In 2019, Carpenter co-authored a book with Don Yaeger titled You Are Worth It: Building a Life Worth Fighting For about the events leading up to his becoming a Medal of Honor recipient.

In 2023, the US Army Engineer Research and Development Center unveiled a new high-performance computing cluster named Carpenter, in honor of Kyle Carpenter.

In January 2025, outgoing secretary of the Navy Carlos Del Toro announced that the 98th , DDG-148, would be named USS Kyle Carpenter in his honor. At just 35 years old at the time, Carpenter is one of the youngest living Americans to have a warship named for him.

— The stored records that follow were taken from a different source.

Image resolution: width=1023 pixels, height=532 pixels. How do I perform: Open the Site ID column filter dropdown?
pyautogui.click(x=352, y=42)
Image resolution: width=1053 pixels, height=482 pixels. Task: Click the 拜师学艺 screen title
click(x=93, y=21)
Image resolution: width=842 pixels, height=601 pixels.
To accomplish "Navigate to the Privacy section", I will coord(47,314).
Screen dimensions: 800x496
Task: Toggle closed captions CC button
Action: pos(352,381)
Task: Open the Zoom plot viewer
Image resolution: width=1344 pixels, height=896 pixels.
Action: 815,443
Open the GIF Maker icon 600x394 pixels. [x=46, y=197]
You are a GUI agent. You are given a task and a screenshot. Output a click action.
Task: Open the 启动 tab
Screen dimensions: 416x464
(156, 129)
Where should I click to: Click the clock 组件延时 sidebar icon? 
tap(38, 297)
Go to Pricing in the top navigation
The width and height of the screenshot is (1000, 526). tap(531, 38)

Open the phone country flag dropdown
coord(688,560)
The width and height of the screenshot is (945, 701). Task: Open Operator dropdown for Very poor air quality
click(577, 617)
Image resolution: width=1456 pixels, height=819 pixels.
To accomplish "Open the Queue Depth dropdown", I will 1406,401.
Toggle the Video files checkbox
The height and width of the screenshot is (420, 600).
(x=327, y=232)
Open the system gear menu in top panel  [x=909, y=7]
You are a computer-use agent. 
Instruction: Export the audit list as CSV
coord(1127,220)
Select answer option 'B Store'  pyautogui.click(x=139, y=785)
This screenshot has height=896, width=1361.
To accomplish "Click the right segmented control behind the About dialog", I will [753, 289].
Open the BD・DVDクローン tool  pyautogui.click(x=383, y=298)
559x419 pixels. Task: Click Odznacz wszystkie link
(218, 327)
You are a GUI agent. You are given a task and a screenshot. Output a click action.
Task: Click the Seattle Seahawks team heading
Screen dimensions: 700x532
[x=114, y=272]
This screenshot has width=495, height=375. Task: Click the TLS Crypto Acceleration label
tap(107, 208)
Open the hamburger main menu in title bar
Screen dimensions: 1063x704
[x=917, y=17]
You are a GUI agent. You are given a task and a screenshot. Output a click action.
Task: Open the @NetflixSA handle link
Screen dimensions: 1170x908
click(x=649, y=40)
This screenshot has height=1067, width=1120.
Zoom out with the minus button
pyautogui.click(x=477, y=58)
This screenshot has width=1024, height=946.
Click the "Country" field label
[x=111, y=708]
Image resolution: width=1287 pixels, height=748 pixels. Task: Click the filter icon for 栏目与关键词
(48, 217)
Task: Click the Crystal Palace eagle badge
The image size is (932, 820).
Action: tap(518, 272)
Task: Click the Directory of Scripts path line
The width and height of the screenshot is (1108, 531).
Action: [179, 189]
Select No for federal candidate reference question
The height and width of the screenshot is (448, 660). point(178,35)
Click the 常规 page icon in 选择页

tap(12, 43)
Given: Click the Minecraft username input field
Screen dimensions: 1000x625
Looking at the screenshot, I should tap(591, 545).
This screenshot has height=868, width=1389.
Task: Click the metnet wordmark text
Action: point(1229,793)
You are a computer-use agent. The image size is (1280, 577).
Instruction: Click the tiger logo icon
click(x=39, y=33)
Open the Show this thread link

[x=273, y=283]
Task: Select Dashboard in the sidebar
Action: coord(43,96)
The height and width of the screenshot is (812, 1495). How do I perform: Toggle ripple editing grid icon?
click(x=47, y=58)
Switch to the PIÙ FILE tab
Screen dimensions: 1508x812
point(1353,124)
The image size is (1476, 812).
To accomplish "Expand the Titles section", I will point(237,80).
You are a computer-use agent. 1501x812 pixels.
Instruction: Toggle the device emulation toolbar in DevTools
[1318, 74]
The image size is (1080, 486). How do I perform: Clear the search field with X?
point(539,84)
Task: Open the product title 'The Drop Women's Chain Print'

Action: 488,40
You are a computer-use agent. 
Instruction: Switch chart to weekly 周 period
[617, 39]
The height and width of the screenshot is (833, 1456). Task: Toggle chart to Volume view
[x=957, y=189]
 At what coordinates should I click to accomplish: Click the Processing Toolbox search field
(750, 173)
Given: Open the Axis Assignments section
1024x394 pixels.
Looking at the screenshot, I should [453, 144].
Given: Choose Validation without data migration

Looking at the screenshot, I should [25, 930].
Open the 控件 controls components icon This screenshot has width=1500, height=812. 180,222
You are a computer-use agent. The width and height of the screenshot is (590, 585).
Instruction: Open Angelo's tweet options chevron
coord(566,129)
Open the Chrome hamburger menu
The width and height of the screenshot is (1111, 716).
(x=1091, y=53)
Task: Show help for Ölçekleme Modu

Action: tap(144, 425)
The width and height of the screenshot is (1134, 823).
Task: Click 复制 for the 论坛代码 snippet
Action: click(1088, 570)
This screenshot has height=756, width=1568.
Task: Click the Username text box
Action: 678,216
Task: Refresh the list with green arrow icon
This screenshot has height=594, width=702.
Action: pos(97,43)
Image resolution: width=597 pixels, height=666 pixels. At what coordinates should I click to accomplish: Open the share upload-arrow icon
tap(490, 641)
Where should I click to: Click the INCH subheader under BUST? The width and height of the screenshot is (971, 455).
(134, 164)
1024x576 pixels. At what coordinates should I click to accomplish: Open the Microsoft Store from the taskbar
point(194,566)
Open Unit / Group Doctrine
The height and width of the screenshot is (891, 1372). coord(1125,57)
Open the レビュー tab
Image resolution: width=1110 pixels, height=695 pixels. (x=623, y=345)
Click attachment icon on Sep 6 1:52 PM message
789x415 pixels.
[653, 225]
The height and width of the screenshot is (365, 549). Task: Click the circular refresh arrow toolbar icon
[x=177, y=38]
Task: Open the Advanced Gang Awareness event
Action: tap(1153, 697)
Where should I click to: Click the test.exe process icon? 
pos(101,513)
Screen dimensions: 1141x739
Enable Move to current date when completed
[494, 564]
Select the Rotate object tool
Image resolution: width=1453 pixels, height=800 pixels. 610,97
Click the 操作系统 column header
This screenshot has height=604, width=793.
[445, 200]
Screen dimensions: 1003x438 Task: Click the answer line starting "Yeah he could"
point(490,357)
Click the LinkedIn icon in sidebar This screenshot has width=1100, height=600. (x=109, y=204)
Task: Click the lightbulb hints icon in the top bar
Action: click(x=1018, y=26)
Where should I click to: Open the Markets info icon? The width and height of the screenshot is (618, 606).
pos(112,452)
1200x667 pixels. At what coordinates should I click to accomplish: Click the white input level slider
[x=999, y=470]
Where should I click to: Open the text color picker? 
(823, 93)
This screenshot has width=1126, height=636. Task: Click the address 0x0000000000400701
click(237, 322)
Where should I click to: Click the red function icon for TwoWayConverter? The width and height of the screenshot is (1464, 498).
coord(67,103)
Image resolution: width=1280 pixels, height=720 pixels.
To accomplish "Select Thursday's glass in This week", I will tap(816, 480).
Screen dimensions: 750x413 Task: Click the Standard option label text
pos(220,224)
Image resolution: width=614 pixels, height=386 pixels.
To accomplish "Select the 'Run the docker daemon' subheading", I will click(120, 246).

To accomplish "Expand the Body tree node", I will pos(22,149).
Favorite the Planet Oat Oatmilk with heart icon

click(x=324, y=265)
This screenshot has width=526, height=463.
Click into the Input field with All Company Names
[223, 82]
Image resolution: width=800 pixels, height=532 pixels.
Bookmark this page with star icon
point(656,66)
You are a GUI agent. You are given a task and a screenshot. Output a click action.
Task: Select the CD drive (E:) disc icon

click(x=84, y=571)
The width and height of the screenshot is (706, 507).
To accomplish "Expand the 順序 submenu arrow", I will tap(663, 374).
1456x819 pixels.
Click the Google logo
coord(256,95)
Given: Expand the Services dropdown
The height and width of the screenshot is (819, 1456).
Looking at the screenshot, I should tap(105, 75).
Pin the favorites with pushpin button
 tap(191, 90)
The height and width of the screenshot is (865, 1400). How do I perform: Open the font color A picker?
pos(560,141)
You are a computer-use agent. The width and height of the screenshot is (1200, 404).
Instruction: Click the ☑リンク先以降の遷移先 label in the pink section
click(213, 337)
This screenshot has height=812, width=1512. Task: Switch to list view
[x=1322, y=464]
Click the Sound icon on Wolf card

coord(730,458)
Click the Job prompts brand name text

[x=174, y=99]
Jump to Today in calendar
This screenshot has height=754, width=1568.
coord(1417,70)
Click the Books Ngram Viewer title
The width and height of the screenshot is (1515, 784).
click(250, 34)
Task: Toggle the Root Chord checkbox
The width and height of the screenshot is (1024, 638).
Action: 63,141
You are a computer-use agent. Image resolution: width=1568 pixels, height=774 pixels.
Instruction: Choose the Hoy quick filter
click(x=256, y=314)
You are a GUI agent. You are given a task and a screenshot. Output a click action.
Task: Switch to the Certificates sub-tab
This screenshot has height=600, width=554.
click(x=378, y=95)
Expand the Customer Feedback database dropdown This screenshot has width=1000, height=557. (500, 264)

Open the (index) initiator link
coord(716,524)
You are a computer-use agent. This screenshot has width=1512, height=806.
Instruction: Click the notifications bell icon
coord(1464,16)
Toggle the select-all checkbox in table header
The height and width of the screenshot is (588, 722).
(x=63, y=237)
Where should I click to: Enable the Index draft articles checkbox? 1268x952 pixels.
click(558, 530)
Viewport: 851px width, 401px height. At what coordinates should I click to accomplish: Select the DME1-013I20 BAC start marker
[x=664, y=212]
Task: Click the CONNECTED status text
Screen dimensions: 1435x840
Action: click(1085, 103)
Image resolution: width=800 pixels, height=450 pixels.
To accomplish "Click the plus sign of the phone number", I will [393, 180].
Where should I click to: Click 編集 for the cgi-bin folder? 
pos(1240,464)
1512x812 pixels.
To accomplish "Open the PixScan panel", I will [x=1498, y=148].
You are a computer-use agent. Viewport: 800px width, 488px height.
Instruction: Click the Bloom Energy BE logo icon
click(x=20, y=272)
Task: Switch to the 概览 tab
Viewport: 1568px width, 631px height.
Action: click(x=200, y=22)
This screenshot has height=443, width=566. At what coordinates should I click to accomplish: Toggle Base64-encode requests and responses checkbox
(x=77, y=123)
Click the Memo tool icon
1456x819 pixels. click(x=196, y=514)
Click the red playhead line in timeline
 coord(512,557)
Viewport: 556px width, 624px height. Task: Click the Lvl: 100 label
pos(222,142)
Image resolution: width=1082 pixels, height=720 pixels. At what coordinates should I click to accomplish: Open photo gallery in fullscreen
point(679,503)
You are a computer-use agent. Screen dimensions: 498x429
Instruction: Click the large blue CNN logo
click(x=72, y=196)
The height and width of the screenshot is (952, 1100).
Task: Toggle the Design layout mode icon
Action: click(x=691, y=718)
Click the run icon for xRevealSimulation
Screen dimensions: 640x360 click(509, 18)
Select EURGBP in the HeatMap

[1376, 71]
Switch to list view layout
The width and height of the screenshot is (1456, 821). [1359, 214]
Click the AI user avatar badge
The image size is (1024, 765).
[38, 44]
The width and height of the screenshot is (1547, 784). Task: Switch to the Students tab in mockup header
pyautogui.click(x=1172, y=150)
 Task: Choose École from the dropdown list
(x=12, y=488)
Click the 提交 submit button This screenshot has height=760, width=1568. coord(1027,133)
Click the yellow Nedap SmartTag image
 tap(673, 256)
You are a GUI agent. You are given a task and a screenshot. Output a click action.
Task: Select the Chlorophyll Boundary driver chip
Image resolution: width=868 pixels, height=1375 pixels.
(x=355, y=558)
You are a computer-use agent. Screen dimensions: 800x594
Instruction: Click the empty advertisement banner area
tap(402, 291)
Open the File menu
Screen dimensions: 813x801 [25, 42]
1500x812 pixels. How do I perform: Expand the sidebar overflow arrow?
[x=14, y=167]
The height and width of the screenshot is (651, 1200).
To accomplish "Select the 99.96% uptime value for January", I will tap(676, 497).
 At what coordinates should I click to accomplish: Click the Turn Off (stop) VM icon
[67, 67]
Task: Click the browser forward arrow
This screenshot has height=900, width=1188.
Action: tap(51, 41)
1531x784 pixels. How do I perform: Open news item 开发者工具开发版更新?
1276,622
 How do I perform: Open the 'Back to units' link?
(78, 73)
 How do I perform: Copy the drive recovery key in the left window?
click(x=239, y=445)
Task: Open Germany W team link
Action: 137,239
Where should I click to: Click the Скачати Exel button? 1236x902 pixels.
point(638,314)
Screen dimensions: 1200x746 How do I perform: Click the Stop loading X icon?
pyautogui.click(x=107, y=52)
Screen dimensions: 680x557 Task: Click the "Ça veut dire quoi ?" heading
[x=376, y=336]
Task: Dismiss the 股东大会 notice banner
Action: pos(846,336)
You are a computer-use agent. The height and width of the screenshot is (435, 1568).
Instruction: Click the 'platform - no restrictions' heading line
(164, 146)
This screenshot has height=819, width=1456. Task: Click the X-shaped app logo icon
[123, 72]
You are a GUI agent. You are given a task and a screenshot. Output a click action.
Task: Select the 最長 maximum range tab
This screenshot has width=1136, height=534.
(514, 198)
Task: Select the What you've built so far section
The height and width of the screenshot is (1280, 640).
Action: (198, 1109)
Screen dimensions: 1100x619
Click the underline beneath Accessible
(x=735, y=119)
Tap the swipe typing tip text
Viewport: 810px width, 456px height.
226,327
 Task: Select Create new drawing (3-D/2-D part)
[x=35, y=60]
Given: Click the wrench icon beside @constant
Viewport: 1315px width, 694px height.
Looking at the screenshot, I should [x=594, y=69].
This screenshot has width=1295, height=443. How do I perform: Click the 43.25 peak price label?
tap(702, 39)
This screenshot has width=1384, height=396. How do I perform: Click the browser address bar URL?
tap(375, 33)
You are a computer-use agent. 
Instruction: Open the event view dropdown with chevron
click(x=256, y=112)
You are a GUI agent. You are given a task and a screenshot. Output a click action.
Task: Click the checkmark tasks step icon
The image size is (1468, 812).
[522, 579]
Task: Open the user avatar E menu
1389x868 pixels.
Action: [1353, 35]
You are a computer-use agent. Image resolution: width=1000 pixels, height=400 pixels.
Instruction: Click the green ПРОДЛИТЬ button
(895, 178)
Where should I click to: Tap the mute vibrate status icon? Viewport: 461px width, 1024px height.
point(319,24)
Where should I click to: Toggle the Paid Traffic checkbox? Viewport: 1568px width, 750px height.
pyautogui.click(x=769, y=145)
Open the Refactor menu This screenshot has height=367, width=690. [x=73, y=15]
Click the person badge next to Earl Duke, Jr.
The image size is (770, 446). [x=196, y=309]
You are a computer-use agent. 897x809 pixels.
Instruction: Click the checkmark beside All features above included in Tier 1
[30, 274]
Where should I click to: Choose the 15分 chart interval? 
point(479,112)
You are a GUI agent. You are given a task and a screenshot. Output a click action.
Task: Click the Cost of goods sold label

==Awards and decorations==

| 1st Row | Medal of Honor |  |  | Purple Heart |  |  |
| 2nd Row | Navy and Marine Corps Achievement Medal |  | Combat Action Ribbon |  | Navy Unit Commendation |  |
| 3rd Row | Marine Corps Good Conduct Medal |  | National Defense Service Medal |  | Afghanistan Campaign Medal with 1 campaign star |  |
| 4th Row | Global War on Terrorism Service Medal |  | Navy Sea Service Deployment Ribbon with 1 service star |  | NATO Service Medal for service with ISAF |  |
| Badge | Sharpshooter marksmanship badge for rifle |  |  |  |  |  |  |  |  |  |  |  |

|  | 1 Service stripe |

==Fundraising==
Carpenter appeared in a video, "Still in the Fight," to raise money for the Fisher House Foundation, which provides free and low-cost housing to veterans and families receiving treatment at military hospitals.